監修医師:
小坂 泰二郎(医師)
順天堂大学附属順天堂医院卒業(同大学で学位取得)/ 現在は佐久総合病院、佐久医療センター勤務 / 専門は乳腺外科、手術および薬物治療に従事 / 前職場であった愛媛県四国中央市HITO病院で外来業務に従事している
【資格】
日本乳癌学会 専門医
日本臨床腫瘍学会専門医・指導医
ASUISHI 2期修了
小葉がんの概要
小葉がんは、乳がんの一種であり、乳腺の小葉という小さな腺組織から発生するのが特徴です。
乳房は乳腺組織と脂肪組織で構成されており、乳腺組織には乳管と小葉があります。
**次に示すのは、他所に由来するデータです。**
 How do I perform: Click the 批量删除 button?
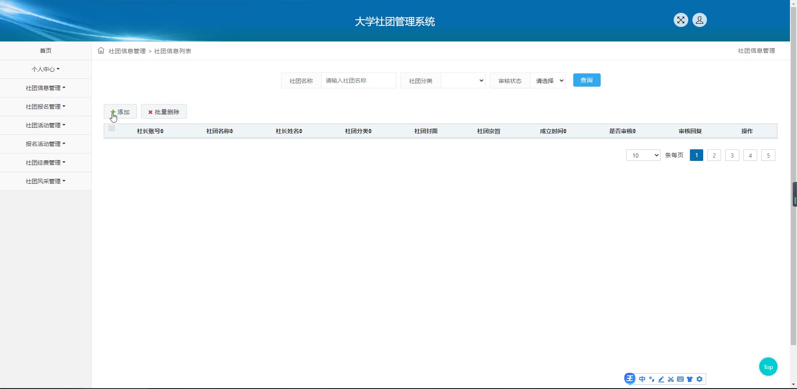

小葉がんは、その病理形態から、小葉内に留まる「非浸潤性小葉がん」と、周囲の組織へ浸潤していく「浸潤性小葉がん」に分けられます。
非浸潤性小葉がんは、浸潤がんの前段階として扱われ、将来的に浸潤性小葉がんになるリスクがあります。
浸潤性小葉がんは、リンパ節やほかの臓器に転移する可能性があるのが特徴で、乳がん全体の中で5〜15%(報告により差あり)を占めるとされ、50歳以降によくみられます。
小葉がんは他の乳がんと比較して、発見が遅れるケースもあるため、定期的な検診による早期発見が重要です。

小葉がんの原因
小葉がんの正確な発生原因は、現時点では完全には解明されていません。
しかし、他の乳がんと同様に、複数の要因が複雑に関与して発生すると考えられています。女性ホルモンの一種であるエストロゲンの長期的な影響は、小葉がんのリスクを高める要因の一つとして指摘されています。
また、遺伝的な要因も関与しており、家族に乳がんを発症した人がいる場合、小葉がんのリスクがわずかに上昇することが知られています。さらに、閉経後の肥満(BMI>30)や喫煙、過度のアルコール摂取などの生活習慣も、乳がん全般のリスクとして挙げられており、小葉がんの発症にも影響する恐れがあります。